YOUR INSTRUCTIONS. All lines in the records below from the line with "Where should I" through the line with "Task: Collapse the" are to be given again exactly, both ends included; the pictures are to be left out.

-- -- --

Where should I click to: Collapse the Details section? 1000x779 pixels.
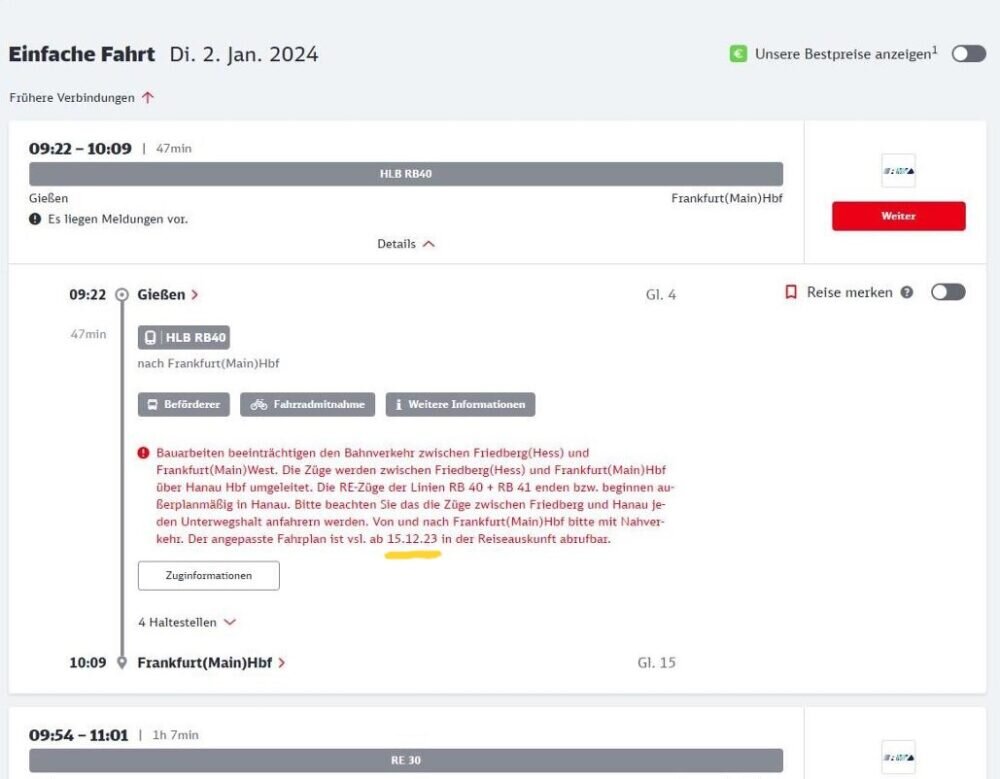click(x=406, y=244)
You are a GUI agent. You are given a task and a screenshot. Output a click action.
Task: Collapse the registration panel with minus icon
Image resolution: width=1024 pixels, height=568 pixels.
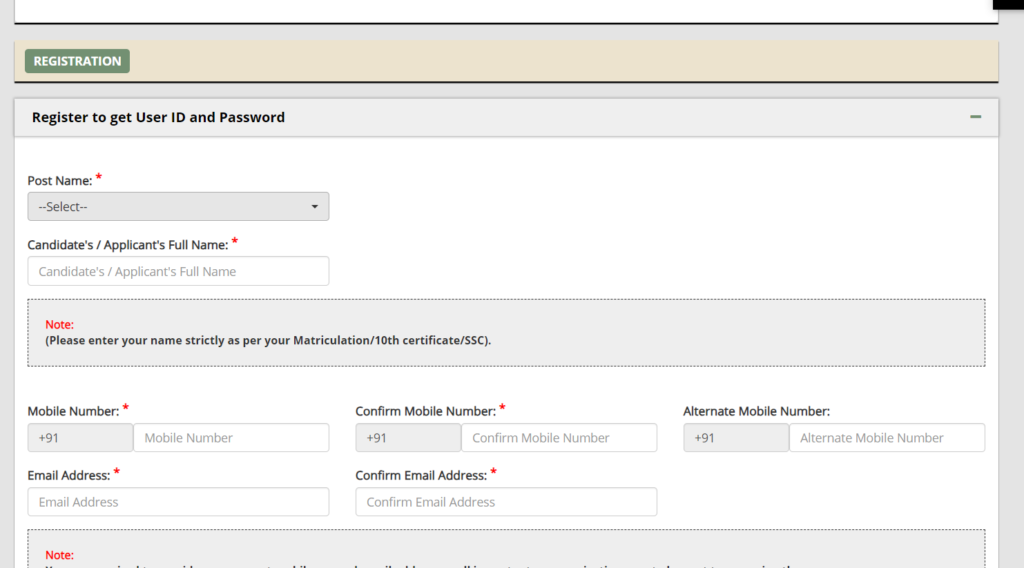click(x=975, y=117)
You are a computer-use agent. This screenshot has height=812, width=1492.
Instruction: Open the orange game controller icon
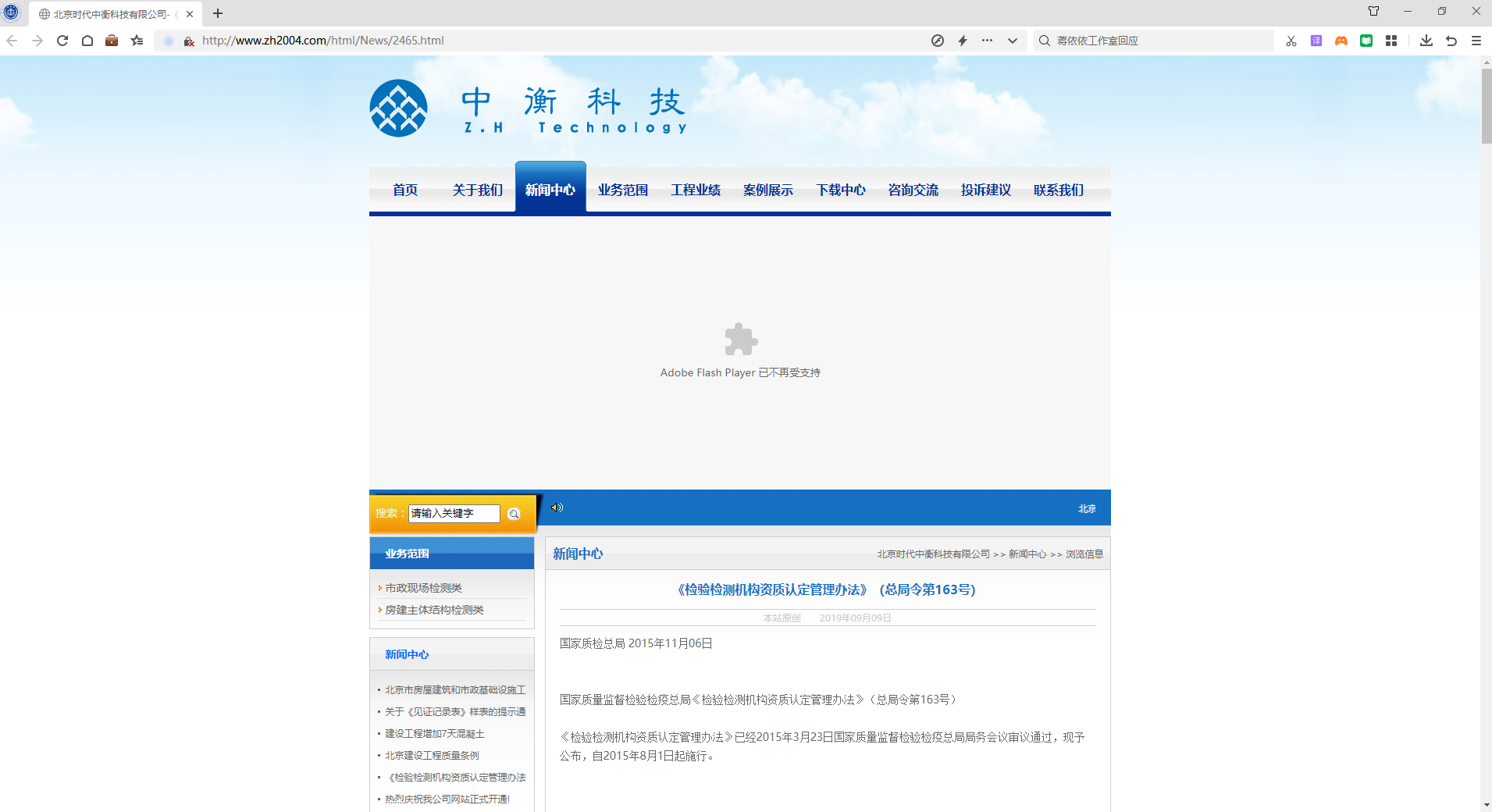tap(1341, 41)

-- -- --

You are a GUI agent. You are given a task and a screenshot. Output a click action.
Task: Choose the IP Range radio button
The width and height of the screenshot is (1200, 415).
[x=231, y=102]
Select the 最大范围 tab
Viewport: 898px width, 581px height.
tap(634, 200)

-- -- --

EXERCISE RESULT.
Where should I click to: Collapse the Details section? 1000x779 pixels.
click(x=406, y=244)
You are a GUI agent. You are given a task and a screenshot. Output a click action.
Task: Collapse the registration panel with minus icon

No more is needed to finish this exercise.